__Текст для чтения__.

****************************************

Однажды я зашел к ней в гримерку перед спектаклем «Бюро счастья». Она смотрелась в зеркало и сама с собой разговаривала. «Ну что же мне с ней, проклятой, делать?» — спрашивала она. Я застыл в дверях, решил, что это что-то интимное. Но она еще несколько раз повторила эту фразу. И тогда я спросил: «С кем с ней, Людмила Марковна?». И Гурченко ответила: «С этой проклятой старостью». То есть она до последнего боролась со временем и даже в чем-то перехитрила это время. Иногда ее осуждают за пластические операции, мол, сколько можно?! Я никогда не осуждал, потому что она все это делала для профессии и для зрителя. Шли годы, а она казалась все той же Людмилой Гурченко. Тем более что фигура у нее не менялась: оставались все та же осиная талия, все те же мерки ее новых костюмов.

И вообще она была очень витальным человеком. У нее не было никаких диет: после спектакля, если мы были на гастролях, обычно заезжали в ресторан, и самым ее любимым блюдом знаешь, какое было? Огромный стейк с кровью и бокал красного вина. Могла густо намазать хлеб икрой — и это все на ночь глядя. Она столько теряла энергии за спектакль, что надо было ее восполнить.

****************************************

__Исходные данные__.
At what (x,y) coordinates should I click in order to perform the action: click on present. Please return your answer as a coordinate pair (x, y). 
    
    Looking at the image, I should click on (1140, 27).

****************************************

__Суть задания__. Какое блюдо, согласно тексту о Людмиле Гурченко, было у нее самым любимым, когда после спектакля на гастролях заезжали в ресторан?

__Ответ__. Огромный стейк с кровью и бокал красного вина.